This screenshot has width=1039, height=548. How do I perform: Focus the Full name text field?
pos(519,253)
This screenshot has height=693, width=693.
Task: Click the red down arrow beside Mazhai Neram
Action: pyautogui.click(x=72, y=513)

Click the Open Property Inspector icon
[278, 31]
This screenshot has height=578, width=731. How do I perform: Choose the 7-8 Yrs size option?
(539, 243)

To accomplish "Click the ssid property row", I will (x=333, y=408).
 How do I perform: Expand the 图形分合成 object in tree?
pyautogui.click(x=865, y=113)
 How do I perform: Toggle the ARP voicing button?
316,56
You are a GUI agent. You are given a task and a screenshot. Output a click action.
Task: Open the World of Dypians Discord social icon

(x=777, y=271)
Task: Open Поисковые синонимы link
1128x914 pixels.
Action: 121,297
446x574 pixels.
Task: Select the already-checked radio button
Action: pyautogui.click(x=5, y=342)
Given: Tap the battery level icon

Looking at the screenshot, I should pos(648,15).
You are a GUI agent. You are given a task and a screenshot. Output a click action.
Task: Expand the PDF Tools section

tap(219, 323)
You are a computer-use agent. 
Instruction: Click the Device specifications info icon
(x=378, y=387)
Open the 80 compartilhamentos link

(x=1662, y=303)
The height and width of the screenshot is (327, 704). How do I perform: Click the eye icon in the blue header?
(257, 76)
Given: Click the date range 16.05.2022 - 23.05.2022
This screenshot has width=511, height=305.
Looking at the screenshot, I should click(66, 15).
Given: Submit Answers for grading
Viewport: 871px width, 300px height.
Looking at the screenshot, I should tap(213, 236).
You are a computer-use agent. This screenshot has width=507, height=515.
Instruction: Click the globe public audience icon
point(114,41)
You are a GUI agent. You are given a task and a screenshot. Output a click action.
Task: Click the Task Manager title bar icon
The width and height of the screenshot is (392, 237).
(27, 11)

Requirement ▸
Repeat the material word for word, beginning at the line that contains "Task: Open Поисковые синонимы link" and stopping after the last line of the material.

Result for this task ▸
Task: Open Поисковые синонимы link
1128x914 pixels.
Action: 121,297
446x574 pixels.
Task: Select the already-checked radio button
Action: pyautogui.click(x=5, y=342)
Given: Tap the battery level icon

Looking at the screenshot, I should pos(648,15).
You are a GUI agent. You are given a task and a screenshot. Output a click action.
Task: Expand the PDF Tools section

tap(219, 323)
You are a computer-use agent. 
Instruction: Click the Device specifications info icon
(x=378, y=387)
Open the 80 compartilhamentos link

(x=1662, y=303)
The height and width of the screenshot is (327, 704). How do I perform: Click the eye icon in the blue header?
(257, 76)
Given: Click the date range 16.05.2022 - 23.05.2022
This screenshot has width=511, height=305.
Looking at the screenshot, I should click(66, 15).
Given: Submit Answers for grading
Viewport: 871px width, 300px height.
Looking at the screenshot, I should tap(213, 236).
You are a computer-use agent. This screenshot has width=507, height=515.
Instruction: Click the globe public audience icon
point(114,41)
You are a GUI agent. You are given a task and a screenshot. Output a click action.
Task: Click the Task Manager title bar icon
The width and height of the screenshot is (392, 237).
(27, 11)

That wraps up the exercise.